Pontos de Fuga
Um amigo, muito atrapalhado, costumava dizer que
suas dificuldades, as quais não assumia totalmente,
deviam-se ao fato de não pertencer a este planeta.
Assim, dizia ter vindo de outro planeta em missão,
que ora buscava identificar, participando, para isto,
de um grupo de ufologia, onde se estudavam e
pesquisavam fenômenos ufológicos.
Assim, diante de suas trapalhadas, ouvia-se sempre
a mesma desculpa:
- É que não consigo me habituar a este planeta,
tenho dificuldades de adaptação.
Um dia, disse a ele que queria lhe fazer uma confidência:
- Eu também não era deste planeta.
Veja, disse eu, tenho uma perna 5 cm. mais curta
que a outra.
Deve-se ao fato de que, no planeta de onde vim,
o chão não se encontra no plano horizontal como aqui.

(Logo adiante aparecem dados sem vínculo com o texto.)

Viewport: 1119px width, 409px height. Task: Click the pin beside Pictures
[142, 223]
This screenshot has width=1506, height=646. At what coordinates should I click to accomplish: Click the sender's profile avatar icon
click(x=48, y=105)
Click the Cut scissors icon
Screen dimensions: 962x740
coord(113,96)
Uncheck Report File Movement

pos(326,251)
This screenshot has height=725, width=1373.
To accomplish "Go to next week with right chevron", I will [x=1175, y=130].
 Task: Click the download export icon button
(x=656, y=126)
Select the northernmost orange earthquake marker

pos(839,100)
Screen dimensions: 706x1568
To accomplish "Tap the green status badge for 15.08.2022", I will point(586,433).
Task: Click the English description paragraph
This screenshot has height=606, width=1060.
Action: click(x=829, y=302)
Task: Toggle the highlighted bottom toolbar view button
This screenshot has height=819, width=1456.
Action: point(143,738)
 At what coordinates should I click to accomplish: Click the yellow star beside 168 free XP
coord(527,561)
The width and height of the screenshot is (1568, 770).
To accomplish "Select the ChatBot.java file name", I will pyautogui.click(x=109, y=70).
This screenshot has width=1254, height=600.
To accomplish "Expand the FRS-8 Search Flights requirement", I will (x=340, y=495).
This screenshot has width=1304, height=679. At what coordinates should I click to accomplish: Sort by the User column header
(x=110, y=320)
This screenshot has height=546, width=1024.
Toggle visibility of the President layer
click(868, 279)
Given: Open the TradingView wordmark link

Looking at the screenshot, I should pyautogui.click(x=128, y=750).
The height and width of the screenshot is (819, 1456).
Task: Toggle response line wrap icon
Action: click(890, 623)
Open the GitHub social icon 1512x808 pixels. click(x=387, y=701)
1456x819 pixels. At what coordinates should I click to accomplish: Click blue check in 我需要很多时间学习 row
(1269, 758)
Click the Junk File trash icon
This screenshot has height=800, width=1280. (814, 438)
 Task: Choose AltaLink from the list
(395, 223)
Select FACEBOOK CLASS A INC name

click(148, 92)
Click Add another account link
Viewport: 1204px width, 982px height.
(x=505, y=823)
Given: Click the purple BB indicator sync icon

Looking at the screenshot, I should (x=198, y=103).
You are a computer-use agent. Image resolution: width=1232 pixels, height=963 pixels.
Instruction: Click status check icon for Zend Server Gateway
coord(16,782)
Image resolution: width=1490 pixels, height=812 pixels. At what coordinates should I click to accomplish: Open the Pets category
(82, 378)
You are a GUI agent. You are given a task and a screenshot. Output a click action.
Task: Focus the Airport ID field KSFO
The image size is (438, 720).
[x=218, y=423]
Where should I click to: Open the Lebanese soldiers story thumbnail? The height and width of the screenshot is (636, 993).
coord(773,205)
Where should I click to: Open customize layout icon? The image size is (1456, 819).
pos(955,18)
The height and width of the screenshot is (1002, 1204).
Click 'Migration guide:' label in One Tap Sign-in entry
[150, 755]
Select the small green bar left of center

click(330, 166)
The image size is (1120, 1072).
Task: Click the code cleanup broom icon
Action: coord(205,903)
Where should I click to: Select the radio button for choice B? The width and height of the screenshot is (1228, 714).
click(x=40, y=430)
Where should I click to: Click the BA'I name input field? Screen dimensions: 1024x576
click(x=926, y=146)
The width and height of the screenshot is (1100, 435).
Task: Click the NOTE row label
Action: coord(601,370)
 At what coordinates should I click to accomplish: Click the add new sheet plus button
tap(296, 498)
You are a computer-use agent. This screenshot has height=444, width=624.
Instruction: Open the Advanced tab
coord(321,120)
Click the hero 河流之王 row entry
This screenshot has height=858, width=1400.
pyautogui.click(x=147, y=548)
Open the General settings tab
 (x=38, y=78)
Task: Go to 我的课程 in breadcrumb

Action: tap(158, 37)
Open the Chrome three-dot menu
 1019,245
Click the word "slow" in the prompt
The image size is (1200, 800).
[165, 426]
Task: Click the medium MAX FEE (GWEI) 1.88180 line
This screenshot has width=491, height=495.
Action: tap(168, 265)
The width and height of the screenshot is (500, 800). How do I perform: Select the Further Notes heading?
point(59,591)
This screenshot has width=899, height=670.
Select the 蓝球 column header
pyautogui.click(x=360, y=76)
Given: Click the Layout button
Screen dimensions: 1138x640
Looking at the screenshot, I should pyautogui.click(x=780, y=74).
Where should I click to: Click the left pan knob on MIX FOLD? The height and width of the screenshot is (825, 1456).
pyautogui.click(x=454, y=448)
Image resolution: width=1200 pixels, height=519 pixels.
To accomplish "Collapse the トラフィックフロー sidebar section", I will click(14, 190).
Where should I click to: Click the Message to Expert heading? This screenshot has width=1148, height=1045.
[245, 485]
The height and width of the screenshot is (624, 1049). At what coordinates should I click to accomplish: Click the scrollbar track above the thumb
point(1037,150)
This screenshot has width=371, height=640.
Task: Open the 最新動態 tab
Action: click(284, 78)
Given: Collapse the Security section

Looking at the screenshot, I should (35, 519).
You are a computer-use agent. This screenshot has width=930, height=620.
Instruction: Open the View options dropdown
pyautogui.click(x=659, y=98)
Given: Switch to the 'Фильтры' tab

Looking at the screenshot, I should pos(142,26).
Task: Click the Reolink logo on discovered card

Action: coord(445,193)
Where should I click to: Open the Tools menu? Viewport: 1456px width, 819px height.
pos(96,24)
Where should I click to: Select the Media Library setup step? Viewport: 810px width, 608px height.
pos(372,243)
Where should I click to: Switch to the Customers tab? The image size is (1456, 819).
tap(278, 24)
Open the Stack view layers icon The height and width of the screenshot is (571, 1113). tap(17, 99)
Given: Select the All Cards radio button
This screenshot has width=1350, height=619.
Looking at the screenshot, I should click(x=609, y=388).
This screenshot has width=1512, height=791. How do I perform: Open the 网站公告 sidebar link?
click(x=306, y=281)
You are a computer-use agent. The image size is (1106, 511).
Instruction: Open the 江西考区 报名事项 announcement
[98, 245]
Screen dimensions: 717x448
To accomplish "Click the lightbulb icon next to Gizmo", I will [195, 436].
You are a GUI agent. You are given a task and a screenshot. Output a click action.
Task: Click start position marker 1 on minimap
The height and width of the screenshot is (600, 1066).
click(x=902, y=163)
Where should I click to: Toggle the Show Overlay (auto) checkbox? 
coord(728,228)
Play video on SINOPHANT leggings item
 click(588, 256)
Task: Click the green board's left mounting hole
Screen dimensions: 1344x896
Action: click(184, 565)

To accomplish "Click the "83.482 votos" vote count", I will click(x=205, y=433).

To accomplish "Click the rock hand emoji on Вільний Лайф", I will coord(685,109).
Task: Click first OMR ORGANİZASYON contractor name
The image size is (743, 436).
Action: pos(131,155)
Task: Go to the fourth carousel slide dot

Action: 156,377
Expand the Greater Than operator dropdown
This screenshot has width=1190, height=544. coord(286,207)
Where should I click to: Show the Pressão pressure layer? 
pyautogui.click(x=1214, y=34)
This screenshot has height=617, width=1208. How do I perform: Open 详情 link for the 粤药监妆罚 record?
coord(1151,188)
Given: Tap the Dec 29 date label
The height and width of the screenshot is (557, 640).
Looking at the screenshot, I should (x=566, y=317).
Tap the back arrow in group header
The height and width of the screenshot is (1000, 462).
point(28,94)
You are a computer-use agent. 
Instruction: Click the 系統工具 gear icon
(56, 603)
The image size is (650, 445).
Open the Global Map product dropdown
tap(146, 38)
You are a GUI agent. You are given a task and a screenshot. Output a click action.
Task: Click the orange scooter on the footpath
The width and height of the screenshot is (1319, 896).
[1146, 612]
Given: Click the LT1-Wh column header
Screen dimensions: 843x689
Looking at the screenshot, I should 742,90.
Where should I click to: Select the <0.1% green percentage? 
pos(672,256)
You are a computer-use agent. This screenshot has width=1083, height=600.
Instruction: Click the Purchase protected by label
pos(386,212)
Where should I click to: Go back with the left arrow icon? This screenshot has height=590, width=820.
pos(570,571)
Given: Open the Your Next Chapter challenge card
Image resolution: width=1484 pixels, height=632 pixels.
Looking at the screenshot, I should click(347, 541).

Lá, de onde vim, o planeta é todo em declive,
assim como andar na praia. Tampouco é redondo,
sendo uma reta sem fim, donde se anda sempre em
frente, pois o retorno complicaria a caminhada.
Ao que ele me perguntou:
- Mas esta perna mais curta que tens não é, então,
devido a um acidente?
Ao que eu lhe perguntei:
- Mas este seu jeito atrapalhado então não é devido
a uma deficiência?
Assim, podemos aceitar o que somos, e olharmos
para dentro a fim de verificar o que contemos,
suprindo nossas deficiências naturais de maneira lógica,
ou, então, empreendermos fugas ilógicas para sustentar
em nossa mente possibilidades que não levam a
nada e a lugar nenhum.
Nossas deficiências podem ser físicas, aparentes ou
não; emocionais, aparentes ou não; mentais,
aparentes ou não.
A compreensão de que isto nada significa, pode nos
levar ao caminho da evolução.
Esconder nossas deficiências prende-nos a elas e,
então, não importa a que grupo pertençamos, se
não investirmos em desfaze-las. Com intenso trabalho
dirigido, a cura interior de nada nos valerá.